"Dok, Saya tidak diijinkan terbang karena "rapid test antibody covid-19" kemarin positif. Padahal Saya bulan lalu sudah sembuh, dua kali pemeriksaan pulasan hidung dan mulut ( swab PCR-polymerase chain reaction) virusnya negatif." Tanya pasien saya yang mau bertemu keluarganya di Jakarta lewat "washap".
"Ada gejala sakit atau tidak, Bu?"Tanyaku pada Pasien 30-an tahun itu dan dijawabnya tidak ada gejala demam, batuk-pilek, sakit tenggorokan apalagi sesak.
"Memang kalau rapid test positif, harus dilanjutkan dengan pemeriksaan swab, tetapi mungkin saja antibodi ibu tetap ada sampai bertahun-tahun."Saya jelaskan yang membuatnya sepertinya kesal.
"Bagaimana mungkin harus selalu tes PCR yang biayanya 3 jutaan setiap mau terbang? Lagipula tidak enak, Dok, hidung dan mulut dicolok dalam-dalam begitu." WA-nya lagi.
Lalu saya hanya dapat memberi surat keterangan ke pihak terkait menjelaskan bahwa si pasien sehat dan pernah sakit covid 19 tetapi sembuh dengan PCR negatif sebulan lalu, saat ini rapid test antibody positif mungkin hanya antibodinya saja. Apakah ini dapat diterima? Saya belum dapat kabar lagi dari yang bersangkutan.
Berbeda lagi dengan teman saya di kebidanan dan penyakit kandungan, ada pasiennya mau melahirkan dan ada indikasi operasi, tetapi dua bulan lalu pernah menderita covid 19 tetapi sembuh dan swab PCR-nya sudah negatif. Saat ditapis di rumah sakit, rapid test antibody covid-19-nya positif juga dan tidak diperbolehkan operasi disana kecuali periksa swab. Akhirnya setelah pemeriksaan swab PCR, virusnya negatif dan operasi diijinkan.
Bayangkan ada 200 ribu atau mungkin 1 juta orang yang nanti sampai vaksin dapat diberikan, mengalami hal seperti ini, terjebak dengan antibodinya sendiri. Setiap mau melakukan kegiatan yang butuh syarat tes rapid, pasti terkendala karena memang positif lama sekali sampai bisa seumur hidup. Kalau pemeriksaan swab gratis atau sekitar 10 ribuan, okelah, mau setiap hari atau 3 kali sehari pasti ada yang mau. Tetapi kalau pemeriksaan itu harganya 3 juta, siapa tahan?

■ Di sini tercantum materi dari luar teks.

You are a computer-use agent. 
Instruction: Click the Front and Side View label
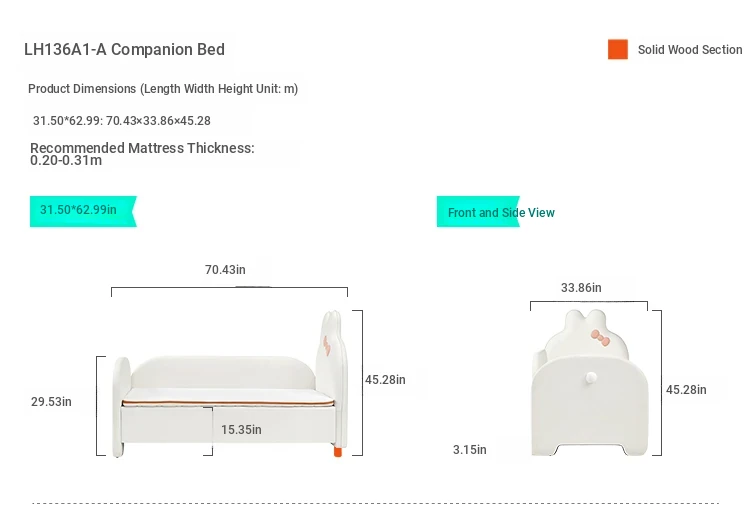tap(501, 212)
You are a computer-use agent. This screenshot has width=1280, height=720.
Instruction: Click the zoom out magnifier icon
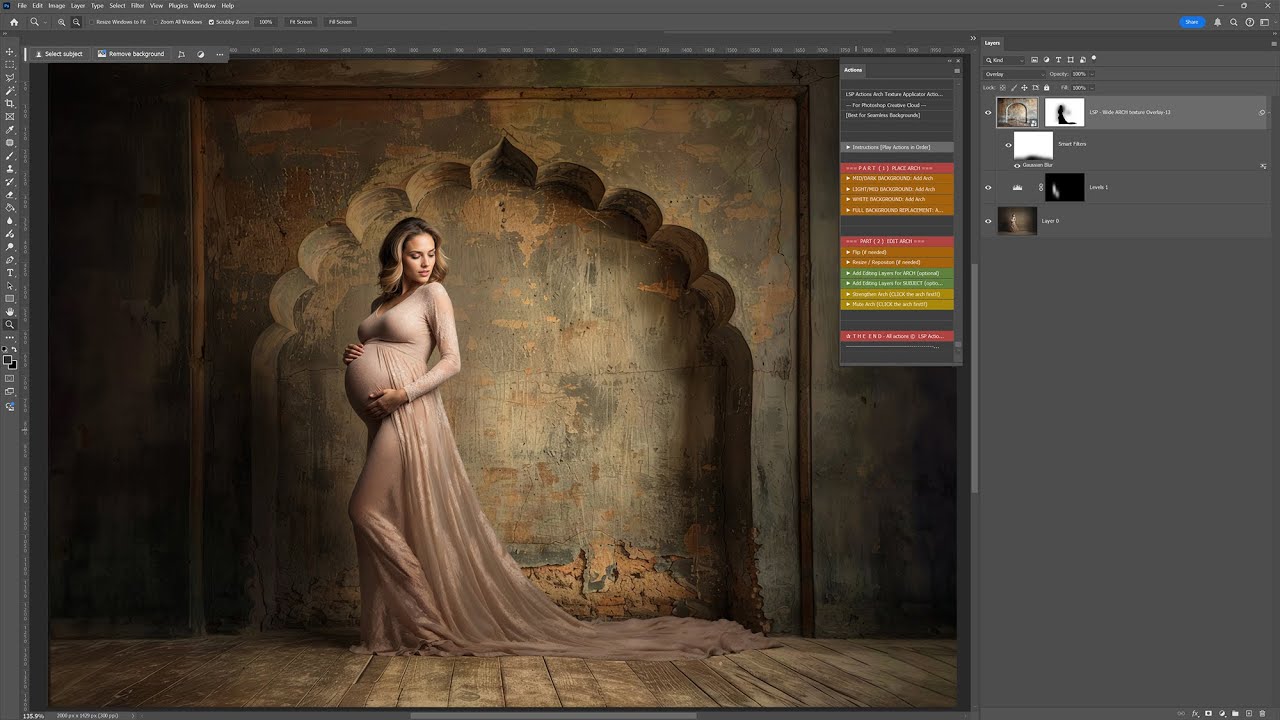coord(76,21)
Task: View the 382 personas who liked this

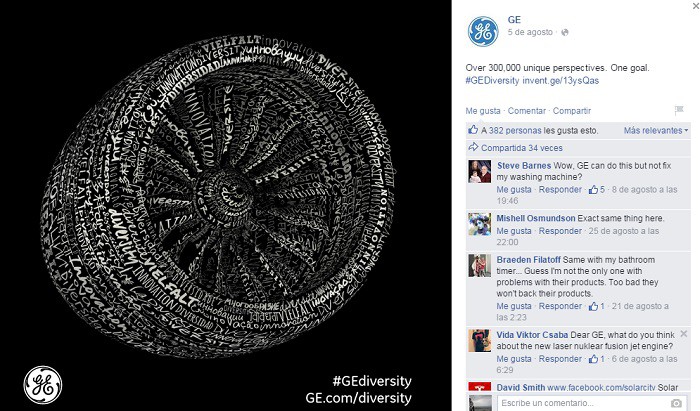Action: 515,130
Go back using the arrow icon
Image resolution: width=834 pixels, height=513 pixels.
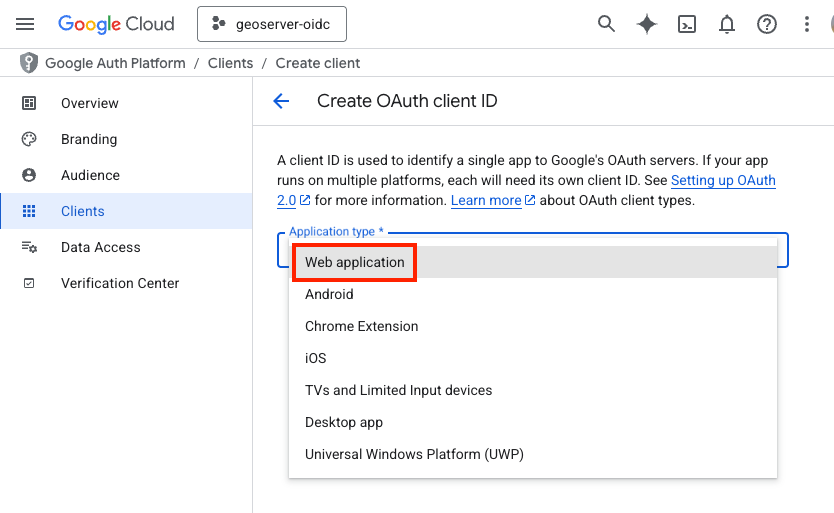coord(281,101)
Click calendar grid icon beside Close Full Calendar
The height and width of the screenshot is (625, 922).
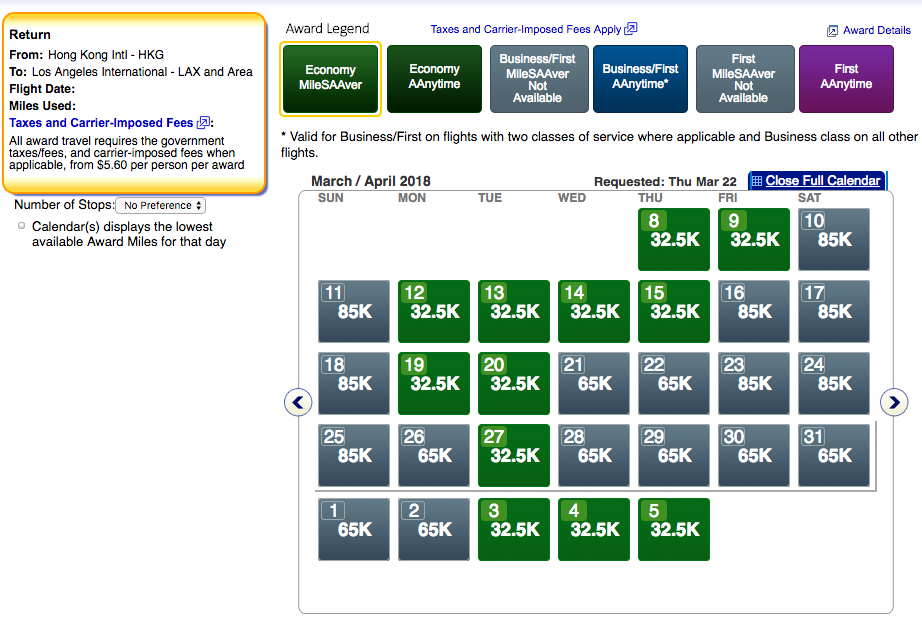point(756,181)
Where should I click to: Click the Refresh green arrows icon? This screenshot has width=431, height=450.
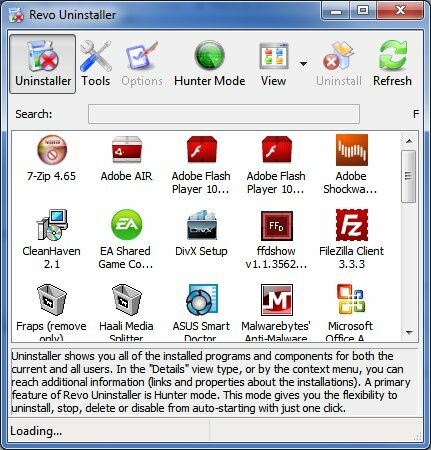(393, 55)
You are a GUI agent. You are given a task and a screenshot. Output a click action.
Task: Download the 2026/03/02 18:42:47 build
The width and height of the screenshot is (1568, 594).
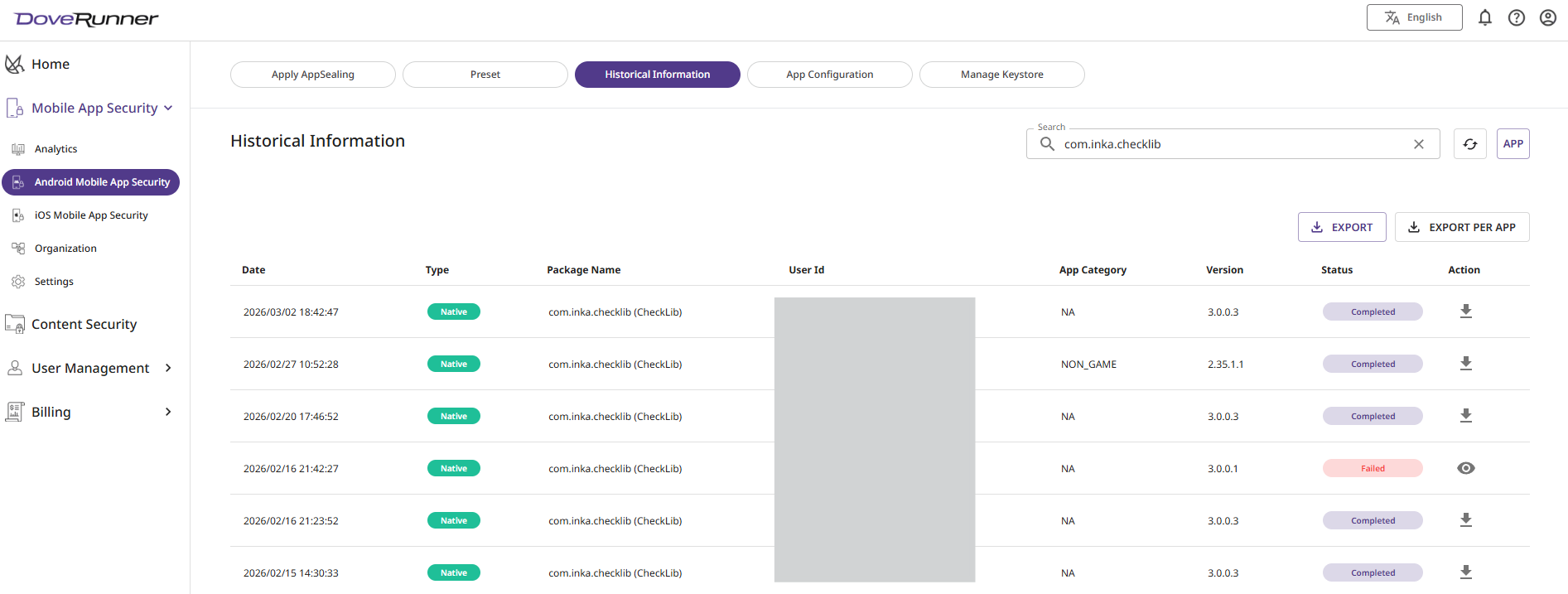tap(1465, 311)
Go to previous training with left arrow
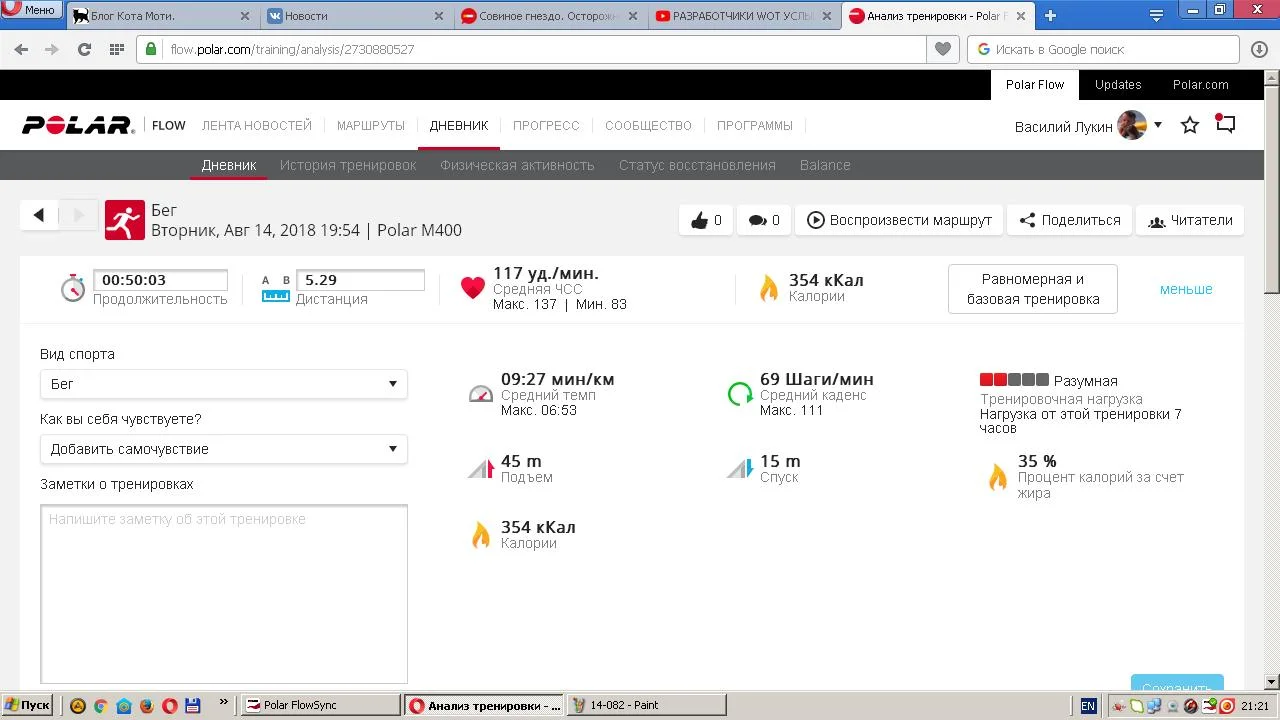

Mungkin perlu evaluasi lagi penggunaan cara penyaringan pasien mau operasi dan orang mau terbang dengan rapid test antibody covid-19 ini, berikan pengecualian untuk pasien yang pernah sembuh dari covid 19 dengan tanpa gejala, karena kemungkinan besar imunoglobulin (terutama imunoglobulin G) yang terdeteksi itu adalah kekebalan bukannya malah penyakitnya.